Tweed joined Covenant in the summer of 2018 after the company acquired Landair, an asset-based contract logistics and TL transportation provider, where he was the CEO prior to the deal. Most recently Tweed served as the Executive Vice President and Chief Operating Officer at Landair.
Tweed will oversee all of Covenant’s operations, sales and safety functions. Additionally, he’s tasked with expanding the company’s contract logistics efforts.
In his new role, Hogan will be responsible for company-wide administrative functions, which include strategic planning, finance, human resources and information technology. He will also be responsible for equipment and maintenance.
Hogan joined Covenant in 1997 as the company’s treasurer, serving in the capacity of President and Chief Operating Officer most recently.
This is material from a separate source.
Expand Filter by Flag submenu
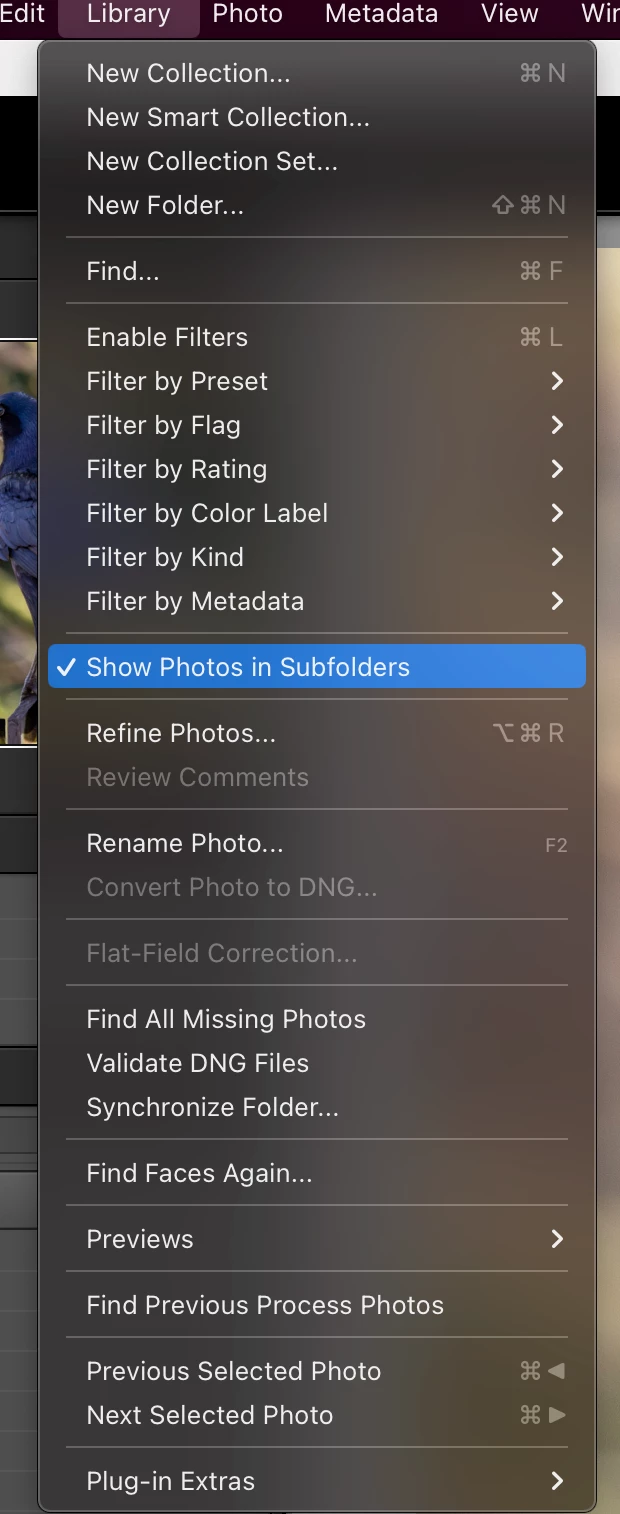The width and height of the screenshot is (620, 1514). [x=316, y=425]
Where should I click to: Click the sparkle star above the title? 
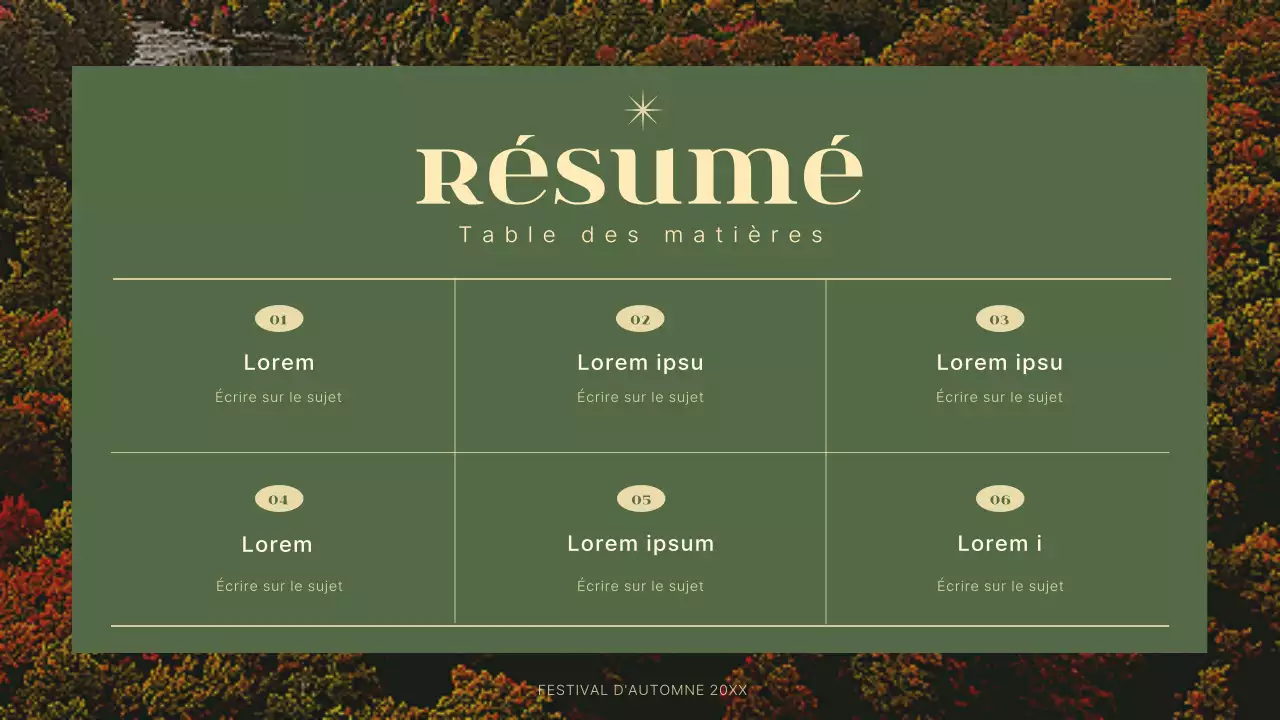click(641, 110)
“We are blessed with a deep and talented management team that is highly committed to our strategic vision. The appointments announced today will accelerate our progress by aligning our team’s talents with our most imperative goals,” said Chairman and CEO David Parker.
Paul Bunn was named Executive Vice President and Chief Financial Officer. Bunn joined Covenant in 2009 as the controller, most recently serving under the EVP title since 2019 and as Chief Accounting Officer and Treasurer since 2012.
Richard Cribbs was named Senior Vice President of Strategy and Investor Relations and Treasurer. Cribbs joined Covenant in 2006, serving most recently in the role of EVP and CFO. Cribbs held the CFO role from 2008 until today.
Bunn and Cribbs will continue to report to Hogan.
The moves are made to carry forward the company’s plan to “strengthen our position in the U.S. logistics industry, de-risk our leverage profile, and concentrate our business model on more sustainable, higher margin services and sectors where we can add considerable value to our partner-customers.”
The carrier is seeking to further its footprint into the contract logistics and expedited TL markets with the goal of lowering capital allocated to its other offerings and reducing operating expenses. The press release pointed to recent “contract wins” in dedicated and warehouse services as support for its initiatives.
In recent weeks, Covenant has made several moves designed to refocus on core offerings and improve its liquidity and cost structure, including the closure of its Texarkana facility, which served solo-driven refrigerated operations. Covenant has also reduced the amount it will spend on its fleet, implemented 10% to 15% salary reductions for executives, temporarily suspended its share repurchase program and plans to dispose of an unoccupied facility.
In the press release announcing the Texarkana facility closure, the company reported $75.3 million in cash, cash equivalents and borrowing capacity on its revolving credit facility as of the close of the first quarter. The release noted other sources of liquidity, including unencumbered equipment and accounts receivable in its factoring business.
“I’m confident we have the team to drive Covenant forward and look forward to reporting the progress on our plan as we take this opportunity to strengthen and re-energize the enterprise during the current economic environment and return to normal operations with a brighter future,” concluded Parker.
Shares of CVTI are up 5% in early trading.